The Ad Tech industry is as dynamic as ever. Market shifts occur every day through audience behaviors, acquisitions, new partners, regulatory changes and more. Simultaneously, the promise of incremental revenue and audience attraction has many publishers finding themselves racking up complex tech stacks.
As new macro trends emerge and revenue opportunities abound, publishers need strategies that can withstand the test of time. But, assessing each partner’s value in relation to publishers’ overall strategy comes at the expense of time and money. What if an established approach is still the best way for publishers to set themselves up for success, no matter the market volatility or business complexities they face?
Yield management has been in practice since the advent of programmatic; it is the study of a publisher’s programmatic stack to see which partner is able to provide the most, and best, demand relative to the supply publishers have available or that goes unsold. In practice, yield management requires a delicate balance of assessing workflows at a granular level to identify which partners give you the most bang for your buck. Publishers who have committed to yield management have a recipe for success that approaches market changes with data and analytics.
Most publishers stand to learn from these early yield adopters, especially as more changes to the industry are expected to roll out this year including SPO, identity & privacy, and inventory quality. However, few publishers today are equipped to support the type of ongoing analysis needed to withstand these changes.
SPO
Publishers are no longer the only ones within the ecosystem looking to streamline their buying paths. Buyers are becoming more aware of the effect of supply paths, especially reselling, and are looking to maximize their buying power with only a few key partners, cutting out middlemen. It will be imperative that publishers work with SSPs that are in good standing with top DSPs and have the technical expertise to keep up with SPO optimizations from clients and DSPs, alike.
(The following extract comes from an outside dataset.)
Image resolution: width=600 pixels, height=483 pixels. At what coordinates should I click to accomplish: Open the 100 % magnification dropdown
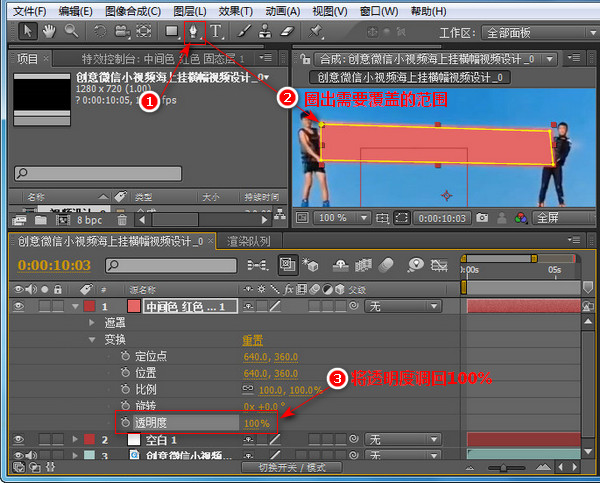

Through yield management, publishers can collect data on where demand is coming from to understand the value of each SSP in correlation with each DSP, and therefore buyer. SSPs who can assist with this analysis will be better suited to provide insights and potential adjustments to combat client shifts, leading to higher revenue and fill rates for the publishers and better delivery and win rates for clients – a win, win for all.
Privacy & Identity
Third-party cookie deprecation has been in discussions for years, but it won’t actually go into effect until the end of 2022. While competing solutions and initiatives are being introduced, debated and reimagined, publishers can begin to take action by taking a look at their own tech stack and proprietary data.
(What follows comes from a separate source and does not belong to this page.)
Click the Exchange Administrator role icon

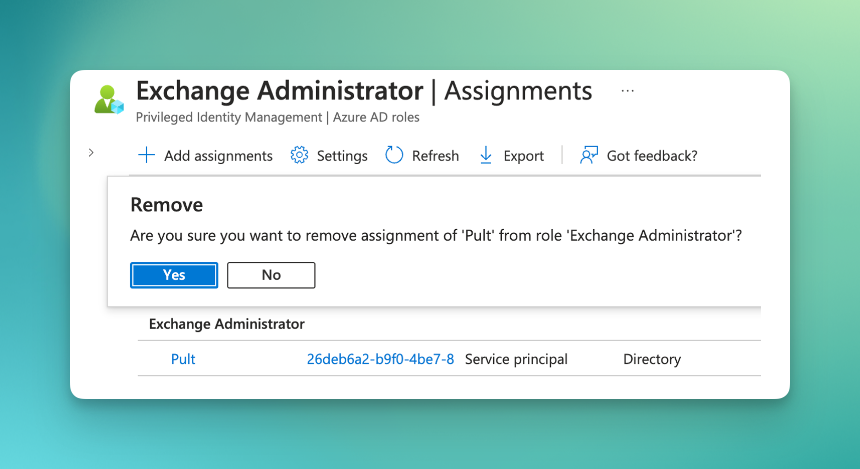coord(109,99)
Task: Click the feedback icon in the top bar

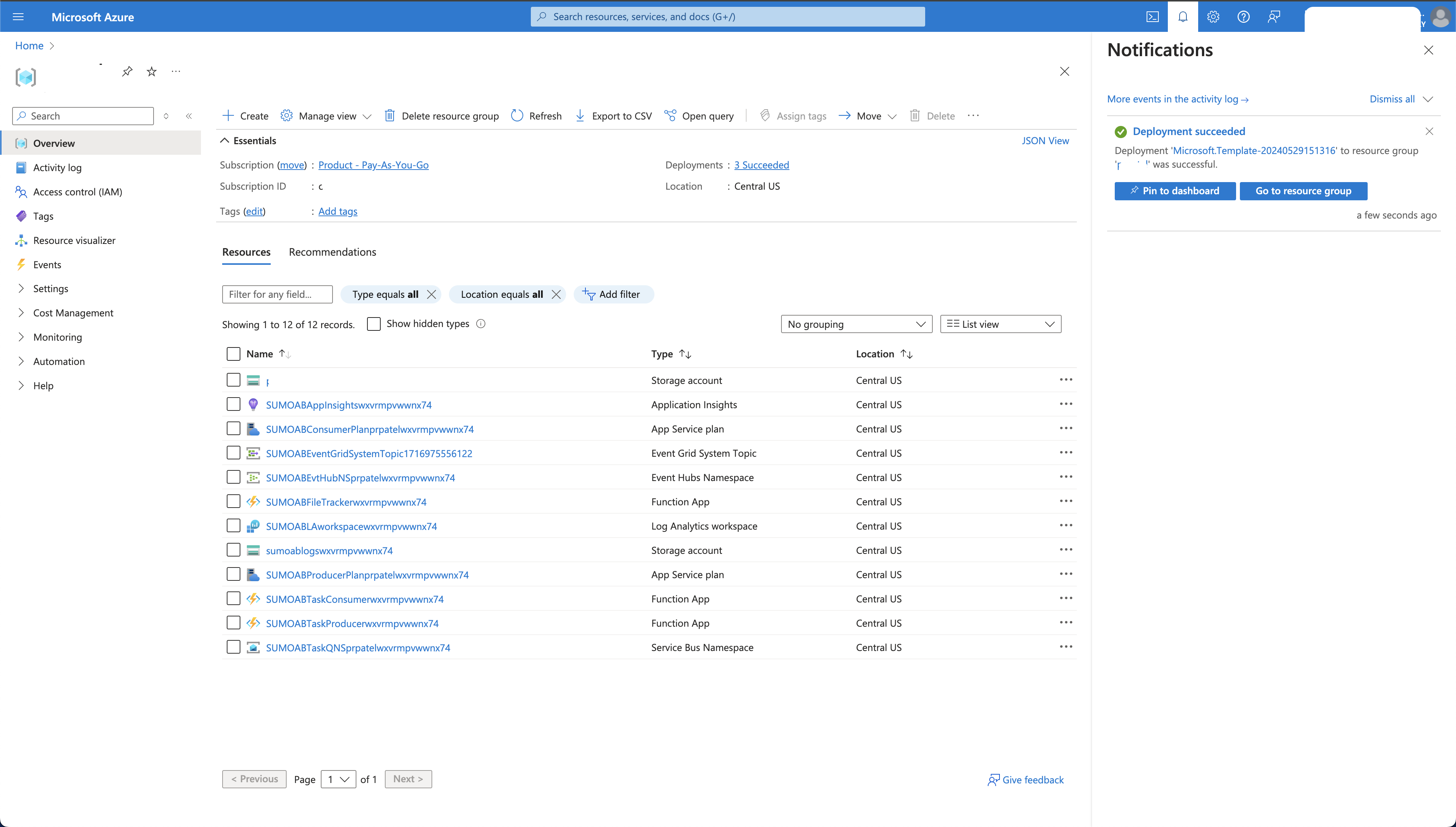Action: pos(1274,16)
First-party data will be crucial to success when third-party cookies disappear across platforms. Leaning on yield management practices now can help publishers leverage their first-party data to identify which audiences a publisher currently has and will potentially have in the future — and mitigate risk. Until third-party cookie adjustments come into play, publishers can utilize their own data and overlay it with performance and brand data to lay the foundation for more strategic selling. These patterns can then be leveraged for matchmaking opportunities with buyers to access inventory via PMPs, audience packaging, and more.
Inventory Quality
Inventory quality has always been touted as an important metric for publishers to make their inventory more distinct and valuable for buyers. However, metrics like viewability and CTR have conflicting impacts from one side of the exchange to the other, with demand believing higher quality must equate to higher yield, when in reality improving placements do not always equate to more revenue for the publisher and a better audience response.
Reducing “low-quality” placements based on viewability and CTR, alone, can come at a cost to publishers. Without disciplined experimentation, a core principle of Yield Management, publishers could see themselves out of meaningful revenue from remnant demand. Likewise, for high quality placements publishers could underestimate the potential return on investment of making minor adjustments.
Check Your Tech
With these imminent changes on the horizon, and others that are yet to be seen, publishers should focus on owning and understanding their partnerships and information. Going back to basics, and creating a framework built off of a methodical approach to data, will provide clarity to any challenges and changes that arise.